Yoksa bir oyun arkadaşı mı bu ürkek serçe
dolanıp duruyor penceremde
ve asfaltta biriken yağmur..
ve vazgeçtiğim yol…
ve havaya savrulan toz…
ve az önce sildiğim cümle…
Parmaklarımın ucunda salınan
bir oyun arkadaşı mı şu kurşun kalem,
yazdıkça arınıyor delirmelerden..
Bir oyun bir başka oyuna evrilebilir mi?
Yalnızlığa hak ettiği değeri verirsek…
belki…
Biz geçmişteki yazarlardan, şairlerden devraldık hayatı
O yüzden tuzu üzerindedir yaralarımızın.
‘Ruhi Bey’ler, ‘Kurbağalar’, ‘Tutunamayanlar’
bizimle durup bizimle koşuyorlardı,
hayatta kalmak için bir oyunla besleniyorduk…
çoktandır uzaklaşmıştık oyunlardan
uzaklaştıkça evrilemedik yarınlara..
büyük bir ‘boşver’e doğru sürükleniyorduk son zamanlarda..
Sarkastik bir yalnızlaşma ve sosyal fobi kol kola…
çoktandır unutmuştuk şiiri,
unutmuştuk bir insanı kırmadan dökmeden sevebilmeyi
çoktandır sarılmaları adettendir diye yapıyorduk…
çoktandır ‘dostluk’ kelime anlamını yitirmişti
çoktandır iyi niyet kaldırılmıştı rafa,
odaklanamıyorduk yürüdüğümüz yola, ağaca, kuşa..
kıvranıyorduk dün ve yarın arasına sıkışmış şimdinin tuzağında
dayanışma nedir unutmuştuk, aşk nedir unutmuştuk..
dijital kusmuklarla birbirimize sataşıyorduk.

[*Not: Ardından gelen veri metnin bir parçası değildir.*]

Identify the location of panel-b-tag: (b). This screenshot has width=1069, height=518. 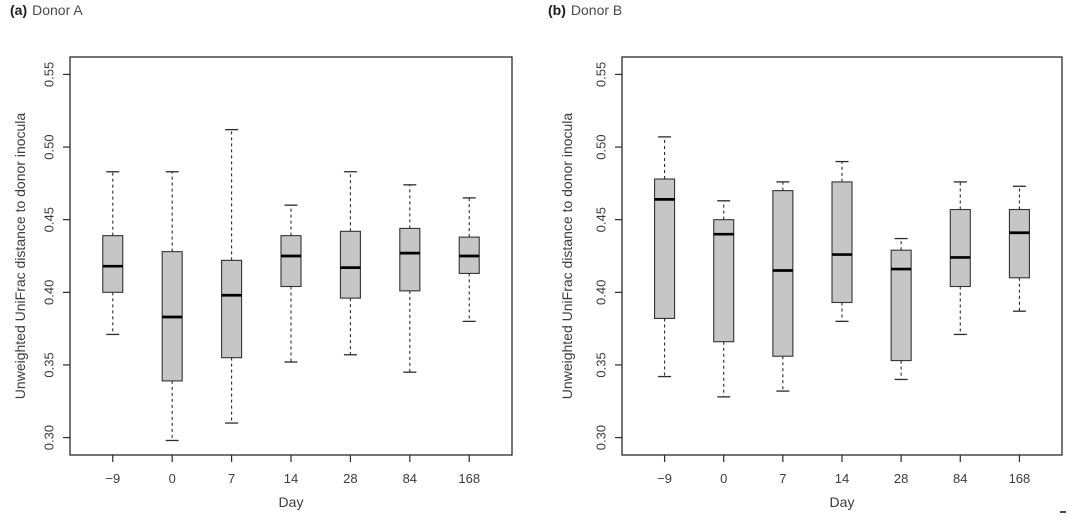
(557, 10).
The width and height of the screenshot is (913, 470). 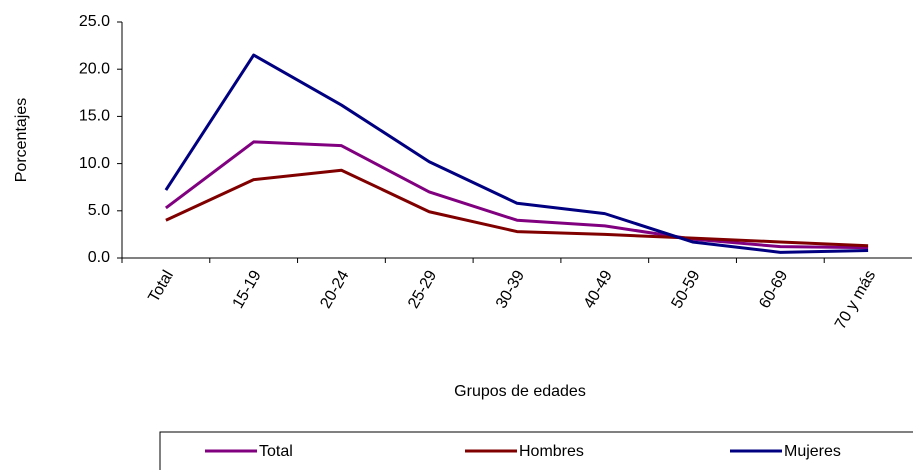 I want to click on y-tick-label: 25.0, so click(x=94, y=22).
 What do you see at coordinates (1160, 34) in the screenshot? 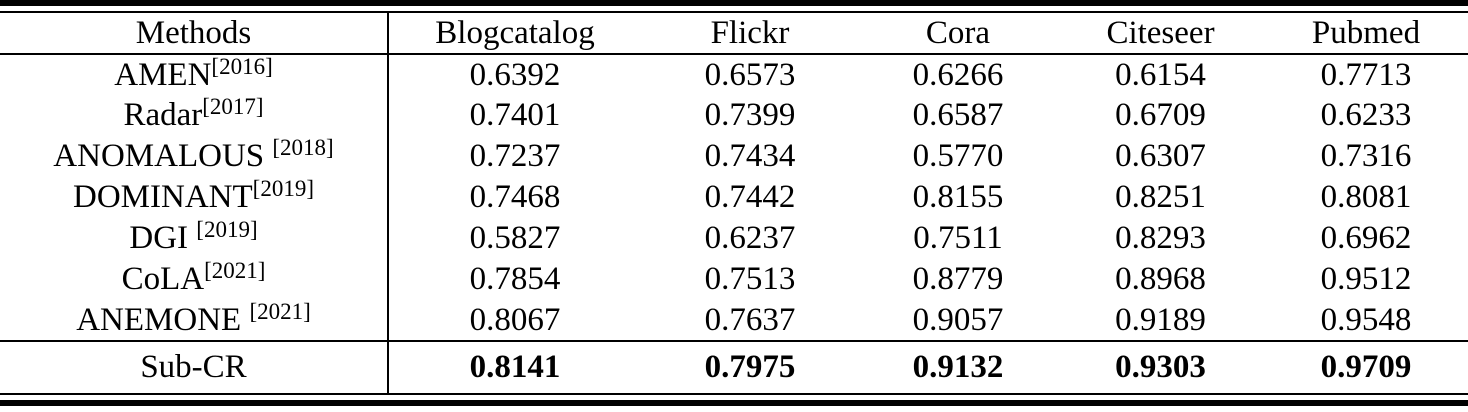
I see `column-header-citeseer: Citeseer` at bounding box center [1160, 34].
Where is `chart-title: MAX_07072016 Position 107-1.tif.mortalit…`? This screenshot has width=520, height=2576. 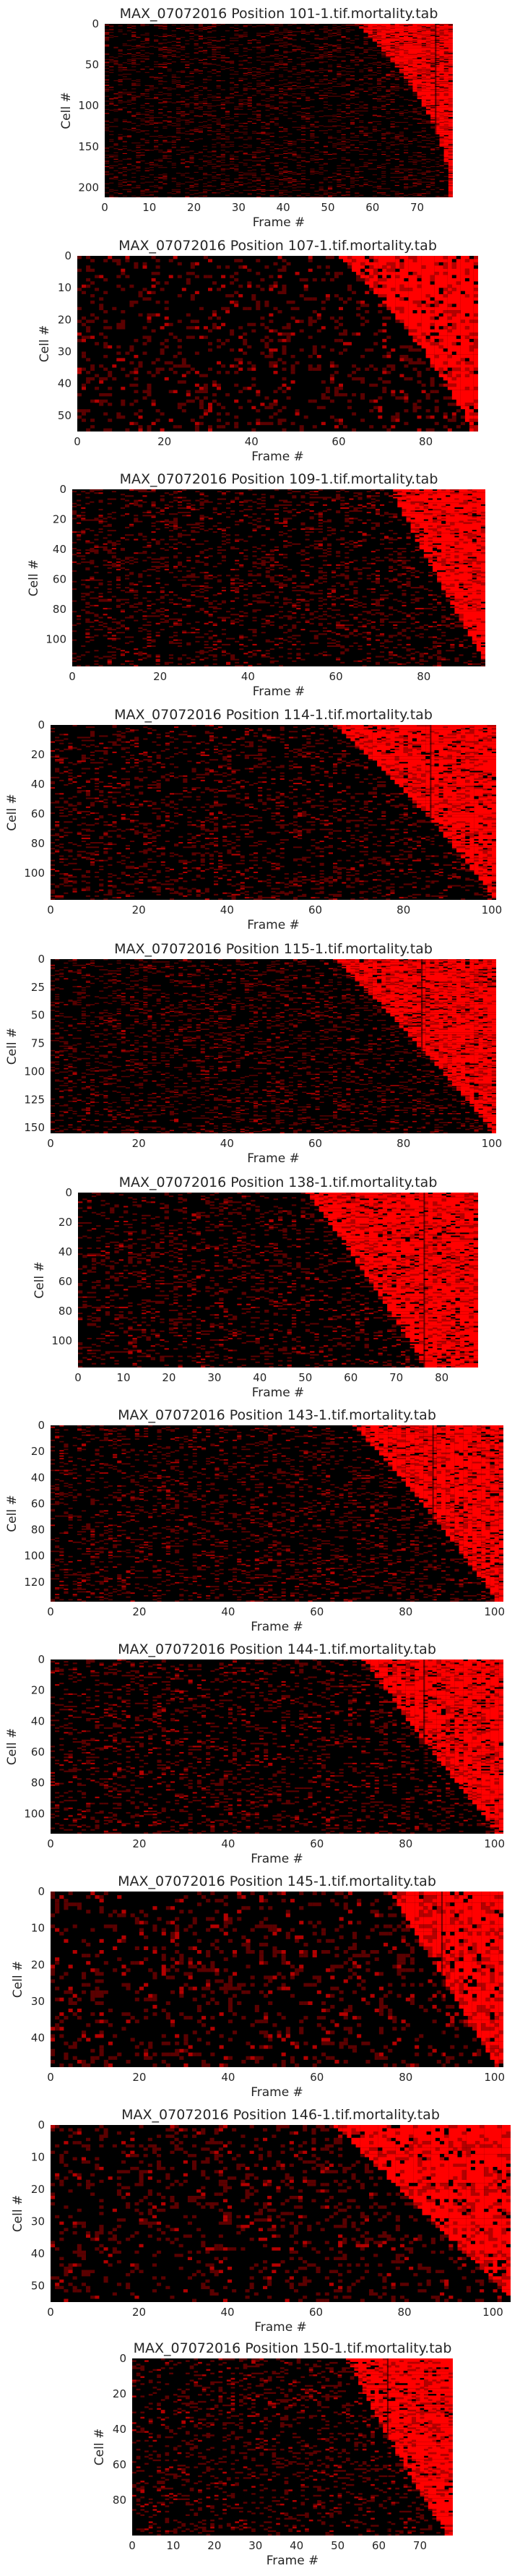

Mizah susturulmuştu saldırgan nidalarla
hayat bağımız hırs ve öfkeyle bileniyordu.
derken bir virüs gelip çörekleniverdi göğsümüze…
sormayı öğretti bize ‘niye’ diye…
ne de çok didiklemiştik birbirimizi,
laf yetiştirmeye bulduğumuz gücü,
karşımızdakini anlamaya harcasaydık keşke..
bu şımarık öfkenin, bu sevgisiz körelmenin,
bu derin yalnızlığın esiri olmazdık belki de…
Biz tarihten dersini bir türlü almayan biçare insanlar
nevrotik kelimeler ördük dışımıza..
Şimdiyse durmak için sebepler arıyoruz
sığınmak içinse kendimize ait bir oda…
Sevginin merhametten ayrışmadığı bir göz seyirmesi
ve öfkenin nefrete dönüşmediği bir kırgınlık haliyle…
hiç bir şeyin açıklamasının tek bir nedene dayanmadığı
bir çağın bitişine tanıklık ediyoruz şimdi…
işte güzel insanım
yine de yok olma diye sen,
eğilmesin diye o güzel başın
kederle ıslanmasın diye güzel gözlerin..
hala dönüyor dünya…
bitmesin diye umut.. bitmesin diye oyun…
o çok özlediğin kendine bir sarılıver diye…
neyi kaybettin, neyi unuttun, neyi erteledin bunca zaman?…sor diye…
madem hiçbir şey eskisi gibi olmayacak
öyleyse nefes nefese koşturduğun hayatın tam da bu yerinde
dur ve tek bir nefesini dahi anlamsızca tüketme.